---------- Texto fornecido
Com 100% de ocupação em leitos municipais e estaduais, a lotação agora é vista também na rede particular, sendo que hoje há apenas 14 leitos disponíveis. No total, 181 pacientes estão à espera de leitos de enfermaria e de UTI hoje no SUS municipal.
BALANÇO
Dia 15/03
- 366 leitos ocupados
Dia 16/03
- 371 leitos ocupados
Dia 17/03
- 390 leitos ocupados
Dia 18/03
- 385 leitos ocupados
Dia 19/03
- 400 leitos ocupados
Dia 22/03
- 402 leitos ocupados
Dia 23/03
- 397 leitos ocupados
Dia 24/03
- 399 leitos ocupados
Dia 25/03
- 412 leitos ocupados
Dia 26/03
- 434 leitos ocupados
Dia 29/03
- 426 leitos ocupados
Dia 30/03
- 425 leitos ocupados
NO LIMITE
Em entrevista no último sábado (27), o presidente da Rede Mario Gatti, Sérgio Bisogni, disse que a última semana foi intensa e de "guerra". Segundo ele, mesmo com as aberturas de leitos e restrições em vigor, a cidade está no limite do número de novos leitos possíveis de abrir.
--------------------
---------- Dados registrados
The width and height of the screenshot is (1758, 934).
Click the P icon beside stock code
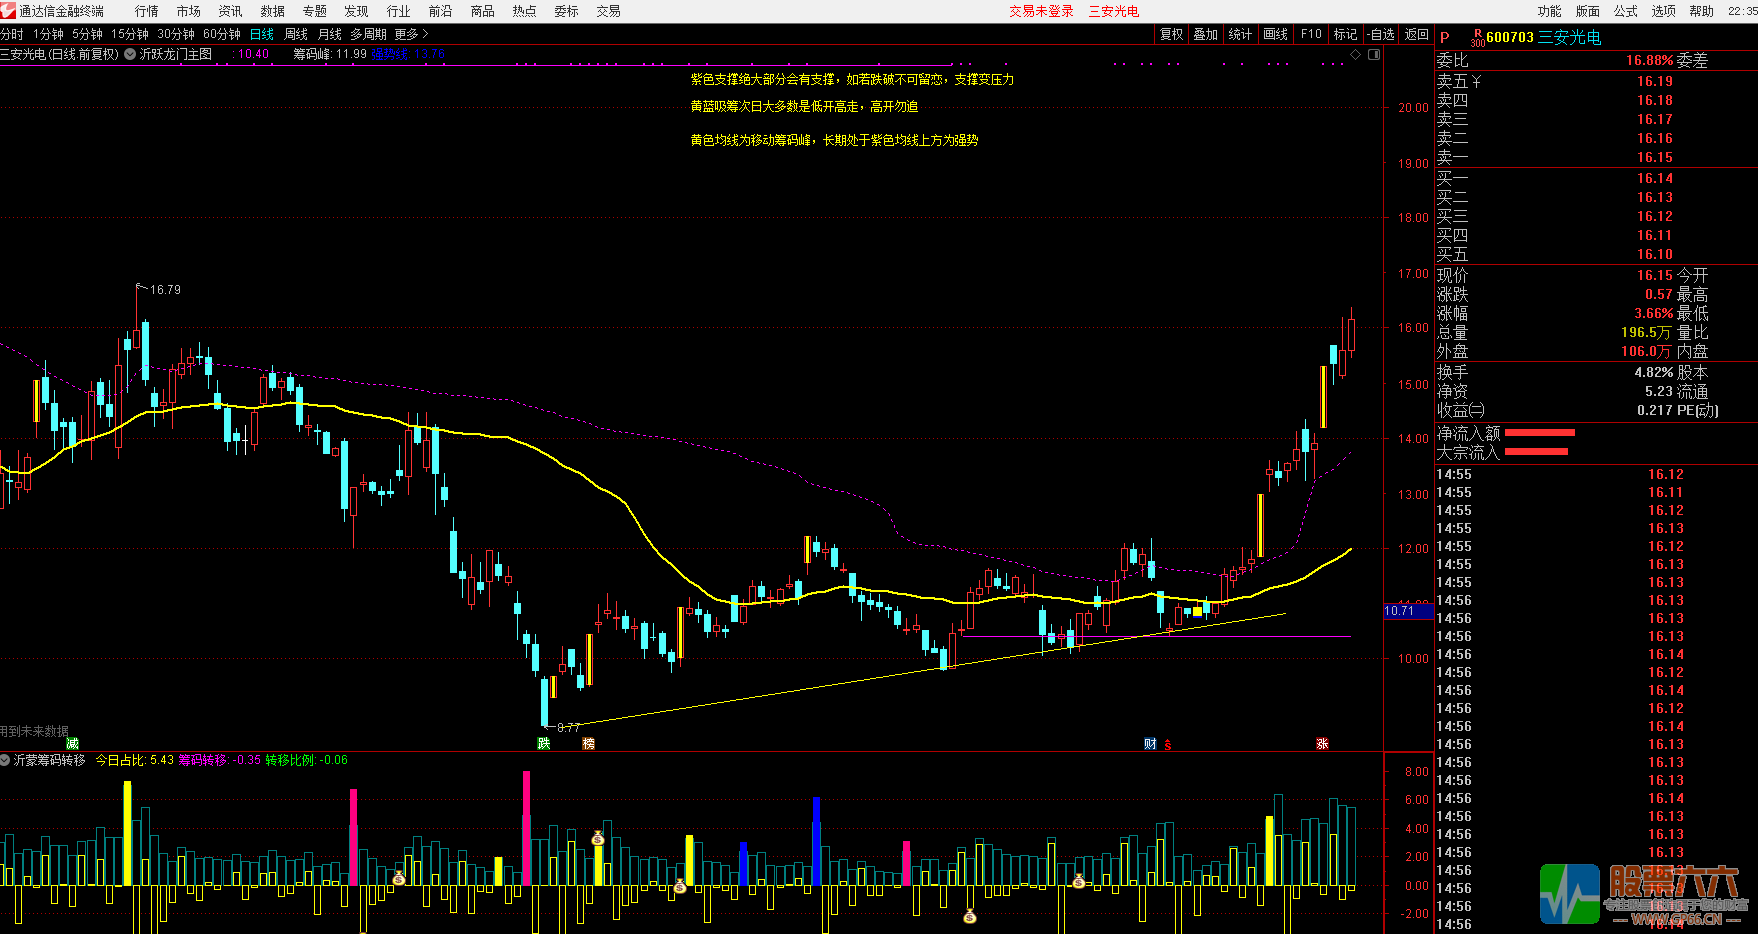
--------------------
_Detalhes do problema_
No texto sobre a ocupação de leitos, reescreva o trecho que vai de "Com 100% de" até "no SUS municipal.", trocando "rede particular" por "rede privada". A listagem não tem nenhum papel aqui.

_Resposta à tarefa_
Com 100% de ocupação em leitos municipais e estaduais, a lotação agora é vista também na rede privada, sendo que hoje há apenas 14 leitos disponíveis. No total, 181 pacientes estão à espera de leitos de enfermaria e de UTI hoje no SUS municipal.